_TEXT FOR ANALYSIS_
Opponents say the state should not borrow money to finance a cancer research program while the state has a fiscal surplus and could pay for the program out of general revenue. By borrowing $3 billion to pay for the cancer research program, the state would end up paying $4.6 billion for the cancer research program. The extra $1.6 billion would be used to pay the interest on the general obligation bonds instead of being used for cancer research. The extra $1.6 billion could be better spent by providing other benefits to the residents of the state, such as expanding the CHIP program, paying for schools, or building roads.
Critics say finding a cure for cancer is an international issue. Coordinated national and international efforts are needed, and Texas should not provide a disproportionate share of the research funds needed for finding a cure for cancer that will benefit all mankind. Furthermore, the state should not put a higher priority on cancer research over other state issues including public education, higher education, and other health and human service issues. The state should not limit funding to cancer research when there are many other diseases that affect Texans, including heart disease, obesity, and diabetes.
Proposed Amendment 16 would provide for the issuance of $250 million in general obligation bonds by the Texas Water Development Board to provide assistance to economically distressed areas.
The Texas Water Development Board operates the economically distressed areas program which provides financial assistance in the form of grants and loans to political subdivisions to bring water and wastewater services to economically distressed areas primarily in rural communities and along the Texas-Mexico border. The political subdivision that requests the financial assistance must pay for the maintenance and operation of each project.

_DATA FOR REVIEW_
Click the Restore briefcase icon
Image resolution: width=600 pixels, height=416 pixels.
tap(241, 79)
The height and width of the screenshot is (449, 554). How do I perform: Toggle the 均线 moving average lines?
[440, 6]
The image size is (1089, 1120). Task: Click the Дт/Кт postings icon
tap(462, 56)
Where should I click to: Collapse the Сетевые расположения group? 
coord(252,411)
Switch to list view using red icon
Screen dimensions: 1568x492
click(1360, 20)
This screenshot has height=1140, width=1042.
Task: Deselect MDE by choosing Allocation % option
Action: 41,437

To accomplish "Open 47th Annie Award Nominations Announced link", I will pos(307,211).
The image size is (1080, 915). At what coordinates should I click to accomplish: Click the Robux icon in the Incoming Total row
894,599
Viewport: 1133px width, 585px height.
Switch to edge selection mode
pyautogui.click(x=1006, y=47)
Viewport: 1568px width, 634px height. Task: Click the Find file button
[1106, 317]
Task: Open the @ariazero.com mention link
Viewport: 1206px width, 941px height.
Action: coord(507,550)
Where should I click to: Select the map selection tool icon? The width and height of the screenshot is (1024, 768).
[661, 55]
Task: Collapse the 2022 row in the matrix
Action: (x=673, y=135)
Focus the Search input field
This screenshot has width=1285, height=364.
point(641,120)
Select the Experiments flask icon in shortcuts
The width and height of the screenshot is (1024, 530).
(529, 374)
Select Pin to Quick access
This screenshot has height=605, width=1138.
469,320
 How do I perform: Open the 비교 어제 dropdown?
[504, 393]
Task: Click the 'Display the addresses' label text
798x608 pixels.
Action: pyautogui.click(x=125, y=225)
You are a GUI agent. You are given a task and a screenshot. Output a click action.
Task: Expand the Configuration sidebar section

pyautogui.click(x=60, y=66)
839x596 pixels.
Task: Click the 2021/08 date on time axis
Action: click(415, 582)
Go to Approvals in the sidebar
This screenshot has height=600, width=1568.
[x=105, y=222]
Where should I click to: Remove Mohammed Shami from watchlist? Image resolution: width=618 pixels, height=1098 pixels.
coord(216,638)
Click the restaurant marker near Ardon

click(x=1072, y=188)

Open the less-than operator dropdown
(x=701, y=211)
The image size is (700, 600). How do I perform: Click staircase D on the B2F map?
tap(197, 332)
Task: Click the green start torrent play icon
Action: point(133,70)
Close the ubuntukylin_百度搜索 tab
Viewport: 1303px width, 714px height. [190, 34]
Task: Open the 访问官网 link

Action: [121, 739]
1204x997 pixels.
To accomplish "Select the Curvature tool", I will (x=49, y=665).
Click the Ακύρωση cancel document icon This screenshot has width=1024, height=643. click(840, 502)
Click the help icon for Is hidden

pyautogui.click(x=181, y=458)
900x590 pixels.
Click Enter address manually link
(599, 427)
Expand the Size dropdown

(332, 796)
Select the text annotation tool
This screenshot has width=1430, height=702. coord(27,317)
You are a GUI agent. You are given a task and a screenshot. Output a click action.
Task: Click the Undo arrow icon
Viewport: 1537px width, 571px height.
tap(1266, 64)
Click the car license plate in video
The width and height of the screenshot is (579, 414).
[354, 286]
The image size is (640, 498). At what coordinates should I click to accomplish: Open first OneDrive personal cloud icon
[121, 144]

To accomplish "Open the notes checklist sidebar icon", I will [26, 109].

_EXERCISE REQUIREMENTS_
a – In the text on Texas bond proposals, rewrite the paragraph beginning "Critics say finding a cure for cancer" as a short bulleted list that keeps its main points.
b – According to the text on Texas bond proposals, how much would the state end up paying in total if it borrowed $3 billion for the cancer research program?

_RESPONSES_
a –
- Finding a cure for cancer is an international issue that needs coordinated national and international efforts.
- Texas should not supply a disproportionate share of the research funds for a cure that will benefit all mankind.
- The state should not rank cancer research above other state issues, such as public education, higher education, and other health and human service issues.
- Funding should not be limited to cancer research when many other diseases affect Texans, including heart disease, obesity, and diabetes.

b – $4.6 billion.